Your program should support 2 switches:

* `-gt ‹min_size›` that will print out suspiciously big files.
* `-f ‹total_size› ‹min_unused›` that will print out a file to be deleted.

### `-gt ‹min_size›`

With this switch you are provided one additional argument:

* `min_size` that is the lower bound (inclusive) for size of any file or
  directory that is supposed to be listed.

When your program is being run with this switch, it is is supposed to print out
all files **and** directories that are bigger than the provided `min_size`.

### `-f ‹total_size› ‹min_unused›`

With this switch you are provided two additional arguments:

* `total_size` that is a total size of the filesystem[^2].
* `min_unused` that is a minimum of free space required for an upgrade.

Your program should find **exactly one** file or a directory that is of the
smallest size, but big enough to free enough space for the upgrade to proceed.

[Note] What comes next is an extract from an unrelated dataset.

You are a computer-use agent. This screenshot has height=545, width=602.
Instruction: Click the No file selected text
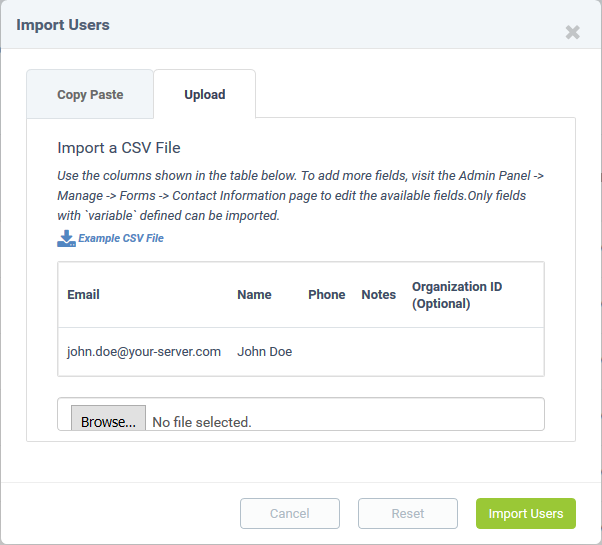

In other words, if that file or directory is deleted, following should hold:
$$
\mathtt{total\_size} - \mathtt{used} \geq \mathtt{min\_unused}
$$

## Example usage

You can have a look at the example usage of your program. We can run your
program from the shell like

    $ ./garbage_collect shell_history.txt -gt 10000000
    24933642 /d
    14848514 /b.txt
    48381165 /

    $ ./garbage_collect shell_history.txt -f 70000000 30000000
    24933642 /d

## Requirements and notes

* Define **structures** (and **enumerations**, if applicable) for the parsed
  information from the files.
* For keeping the “records”, use some **dynamic** data structure.
  * Don't forget to consider pros and cons of using _specific_ data structures
    before going through implementing.
* You **are not required** to produce 1:1 output to the provided examples, they
  are just a hint to not waste your time tinkering with a user experience.
* If any of the operations on the input files should fail,
  **you are expected to** handle the situation _accordingly_.
* Failures of any other common functions (e.g. functions used for memory
  management) should be handled in **the same way** as they were in the
  homeworks and seminars.
* Your program **must free** all the resources before exiting.

[^1]: Also applies to Fedora, but… we use arch btw :wink:
[^2]: duh!